The Bangladesh Forest Department has started forming dolphin conservation teams involving community people to protect the endangered aquatic species in the rivers of the Sundarbans, the world’s largest mangrove forest.

“We’ve already formed three dolphin conservation teams in the Sundarbans and will constitute more such groups to protect dolphins,” Divisional Forest Officer and National Project Director Modinul Ahsan said.

Noting that the conservation teams are working voluntarily to create awareness among the community people so that they come forward to save dolphins in the Sundarbans, he said the team members have already received training to this effect.

Modinul said when dolphins are caught in the nets of fishermen in the Sundarbans’ rivers, the conservation teams immediately inform the forest officials about the incidents and thus dolphins are rescued and released to nature. The Sundarbans is a home to the Asia’s last two remaining freshwater dolphin species – the endangered Ganges River Dolphin and Irrawaddy Dolphin.

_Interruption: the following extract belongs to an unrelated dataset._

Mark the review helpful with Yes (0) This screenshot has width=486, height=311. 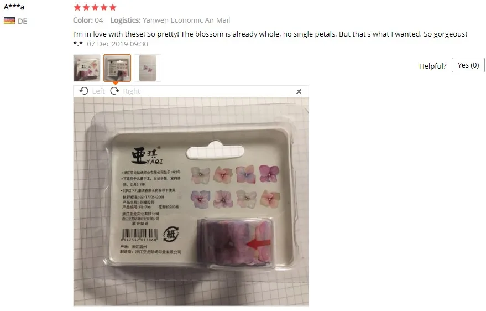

To protect the Sundarbans dolphins, the conservation teams are being formed under ‘the Expanding the Protected Area System to Incorporate Aquatic Systems Project’. With financial support from the United Nations Development Program (UNDP) and the Global Environment Facility (GEF), the Forest Department in collaboration with IUCN Bangladesh is implementing the project.

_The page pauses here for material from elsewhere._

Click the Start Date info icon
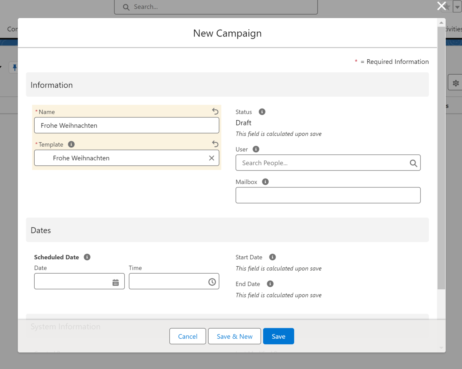The height and width of the screenshot is (369, 462). pos(273,257)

IUCN Programme Coordinator ABM Sarwar Alam said three dolphin conservation teams have already been formed in the Sundarbans and such four teams will be floated soon to monitor and check fishing in the dolphin protected areas of the mangrove forest.

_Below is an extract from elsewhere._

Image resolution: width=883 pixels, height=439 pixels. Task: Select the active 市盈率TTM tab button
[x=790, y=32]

The department has so far identified several hotspots in Sela-Supati rivers, Sibsa River, the estuarine area around Putney Island, Pasur River, Baleshawr Estuary, and the Pankhali confluence, covering an area of 571square kilometres.

In 2012, the government declared the Dhangmari, Chandpai and Dudhmukhi areas of Pasur and Andharmanik rivers as ‘dolphin sanctuaries’, covering 32 linear kilometres.

Sarwar Alam said after the introduction of the conservation teams, fishing declines by 70 per cent in Dhangmari sanctuary and that is why the state of dolphin is good there.

A huge number of cargos ply through the canal of Chandpai sanctuary every day, posing threat to dolphins, he said, adding boundary of the channel has already been demarked for plying water vessels, so dolphins could be protected controlling vessel movement. Dolphin still in danger: Sundarbans is the only place where the Ganges river dolphins and Irrawaddy dolphins are found together. But these are now endangered mammals due to both natural and manmade causes.

The population of Ganges and Irrawaddy Dolphins in the Bangladesh portion of the Sundarbans was around 225 and 451 respectively, estimated by the Wildlife Conservation Society (WCS).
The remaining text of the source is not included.